In [48]: df = pd.DataFrame([[1,2,[1,2,4]],[4,5,[1,3]],],columns=['a','b','TimeStamp'])
...: df
Out[48]:
a b TimeStamp
0 1 2 [1, 2, 4]
1 4 5 [1, 3]
You can convert the column to a list and then back to a DataFrame
to split it into columns:
In [53]: TScolumns = pd.DataFrame(df.TimeStamp.tolist(), )
...: TScolumns
Out[53]:
0 1 2
0 1 2 4
1 1 3 NaN
And then splice it onto the original dataframe
In [90]: df = df.drop('TimeStamp',axis=1)

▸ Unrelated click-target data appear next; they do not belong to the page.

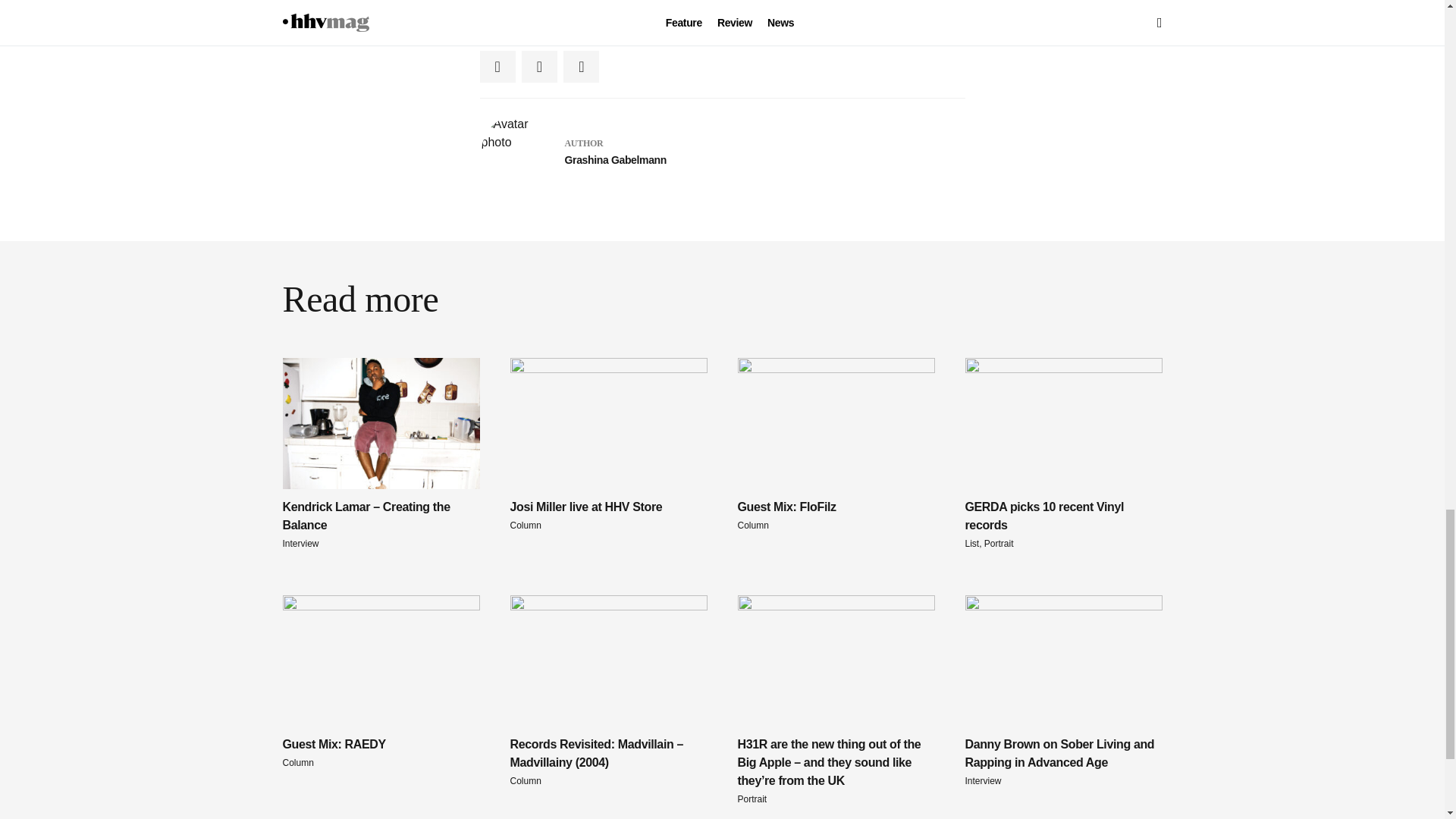
The Live Report (380, 682)
Hip Hop (1062, 453)
Grashina Gabelmann (618, 9)
Kendrick Lamar (697, 9)
Given the description of an element on the screen output the (x, y) to click on. 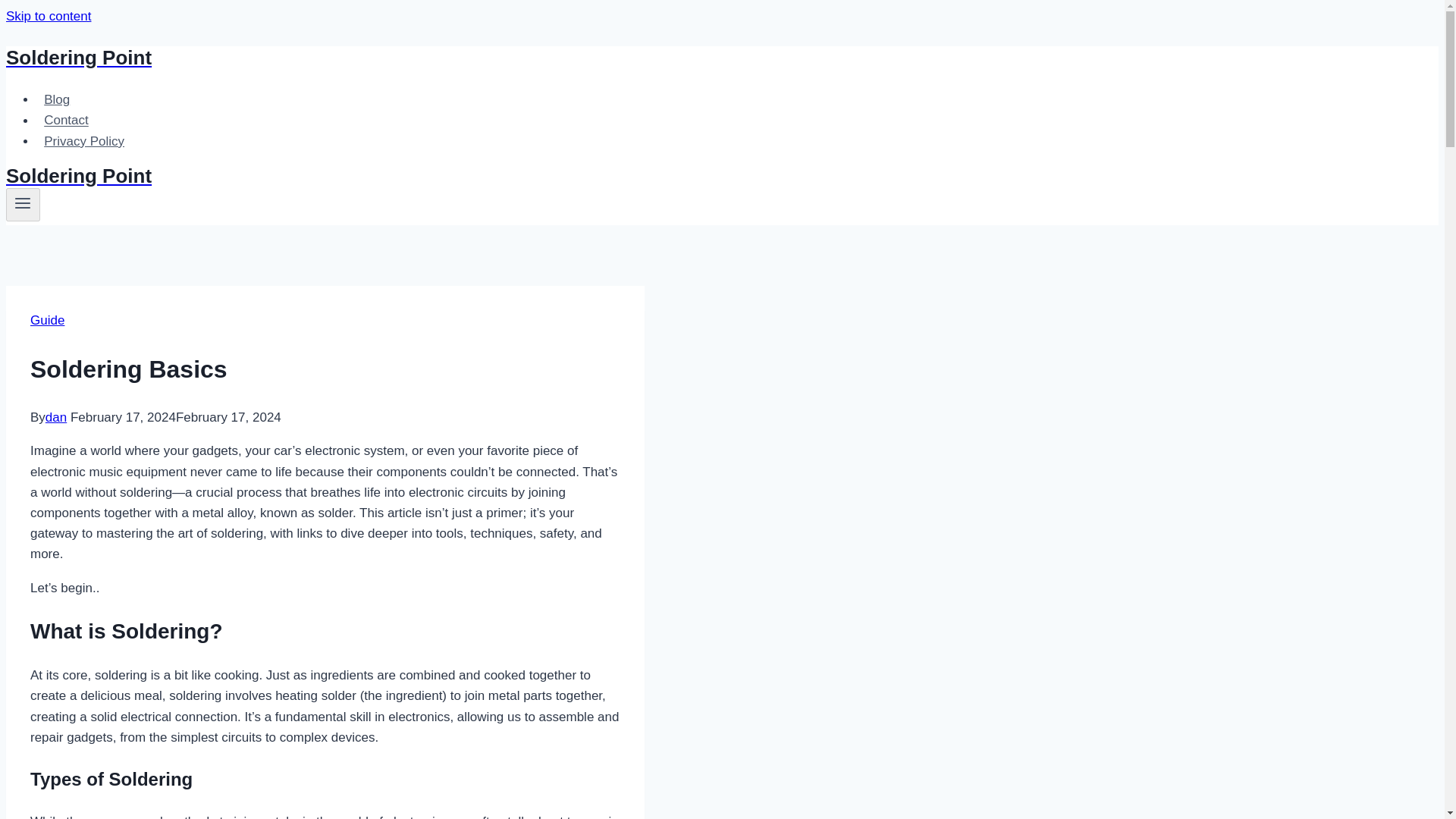
Privacy Policy (84, 141)
Toggle Menu (22, 203)
Contact (66, 120)
Soldering Point (494, 176)
Blog (56, 99)
Toggle Menu (22, 204)
Skip to content (47, 16)
Guide (47, 319)
Skip to content (47, 16)
dan (55, 417)
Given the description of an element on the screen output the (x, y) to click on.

In [58]: split = pd.concat([df, TScolumns], axis=1)
...: split
Out[58]:
a b 0 1 2
0 1 2 1 2 4
1 4 5 1 3 NaN
Finally, use melt
to get it into the shape you want:
In [89]: pd.melt(split, id_vars=['a', 'b'], value_name='TimeStamp')
Out[89]:
a b variable TimeStamp
0 1 2 0 1
1 4 5 0 1
2 1 2 1 2
3 4 5 1 3
4 1 2 2 4
5 4 5 2 NaN
Probably not the best way from performance perspective, but still, you can leverage itertools
package:
from pandas import DataFrame, Timestamp
import itertools
d = {'date': ['4/1/11', '4/2/11'], 'ts': [[Timestamp('2012-02-29 00:00:00'), Timestamp('2012-03-31 00:00:00'), Timestamp('2012-04-25 00:00:00'), Timestamp('2012-06-30 00:00:00')], [Timestamp('2014-01-31 00:00:00')]]}
df = DataFrame(d)
res = df.to_dict()
data = []
for x in res['date'].keys():
data.append(itertools.izip_longest([res['date'][x]], res['ts'][x], fillvalue=res['date'][x]))

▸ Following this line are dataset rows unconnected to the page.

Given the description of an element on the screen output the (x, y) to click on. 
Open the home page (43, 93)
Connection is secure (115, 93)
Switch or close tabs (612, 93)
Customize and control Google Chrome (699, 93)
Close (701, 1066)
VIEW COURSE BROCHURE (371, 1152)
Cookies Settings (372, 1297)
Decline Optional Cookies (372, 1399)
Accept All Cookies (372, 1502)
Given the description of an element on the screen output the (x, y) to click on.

new_data = list(itertools.chain.from_iterable(data))
df2 = DataFrame(new_data, columns=['date', 'timestamp'])
print df2
Will print :
date timestamp
0 4/1/11 2012-02-29
1 4/1/11 2012-03-31
2 4/1/11 2012-04-25
3 4/1/11 2012-06-30
4 4/2/11 2014-01-31
This doesn't feel very pythonic, but it works (provided your createDate is unique!)

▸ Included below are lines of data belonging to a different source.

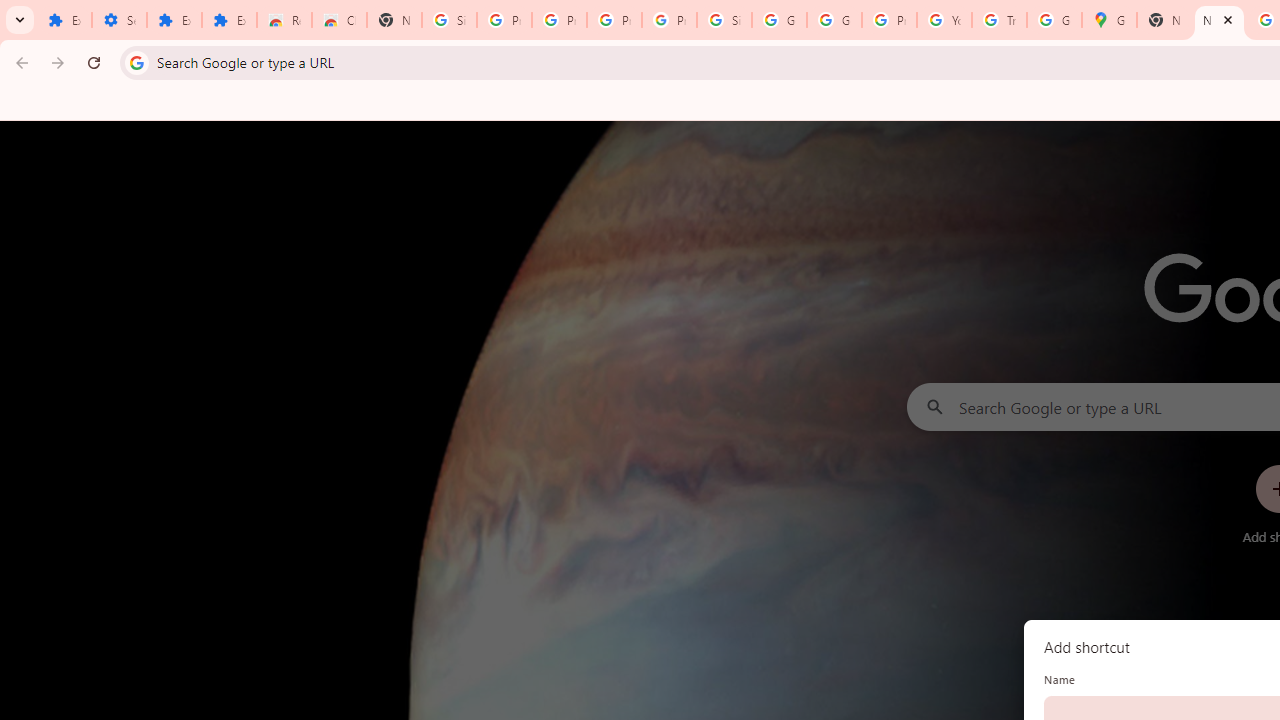
New Tab (1218, 20)
Chrome Web Store - Themes (339, 20)
YouTube (943, 20)
Extensions (229, 20)
Reviews: Helix Fruit Jump Arcade Game (284, 20)
Sign in - Google Accounts (724, 20)
Sign in - Google Accounts (449, 20)
Given the description of an element on the screen output the (x, y) to click on. 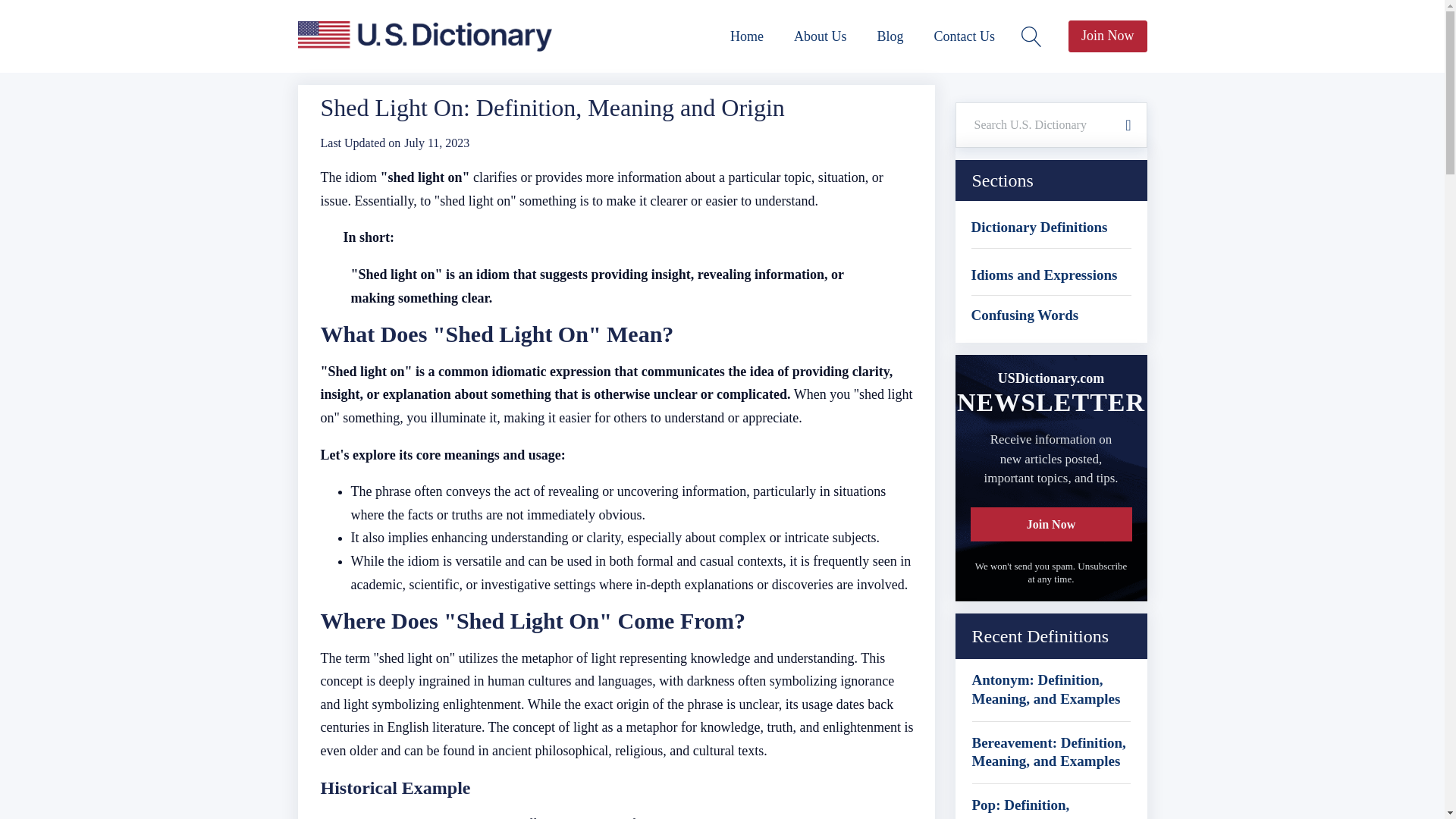
Home (746, 35)
Join Now (1107, 35)
About Us (819, 35)
Dictionary Definitions (1038, 228)
Contact Us (964, 35)
Blog (889, 35)
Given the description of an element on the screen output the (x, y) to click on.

Apply will only return more rows than it gets with a groupby, so we're going to use groupby artificially (i.e. groupby a column of unique values, so each group is one line).
def splitRows(x):
# Extract the actual list of time-stamps.
theList = x.TimeStamps.iloc[0]
# Each row will be a dictionary in this list.
listOfNewRows = list()
# Iterate over items in list of timestamps,
# putting each one in a dictionary to later convert to a row,
# then adding the dictionary to a list.
for i in theList:
newRow = dict()
newRow['CreateDate'] = x.CreateDate.iloc[0]
newRow['TimeStamps'] = i
listOfNewRows.append(newRow)
# Now convert these dictionaries into rows in a new dataframe and return it.
return pd.DataFrame(listOfNewRows)
df.groupby('CreateDate', as_index = False, group_keys = False).apply(splitRows)
Followup: If CreateDate is NOT unique, you can just reset the index to a new column and groupby that.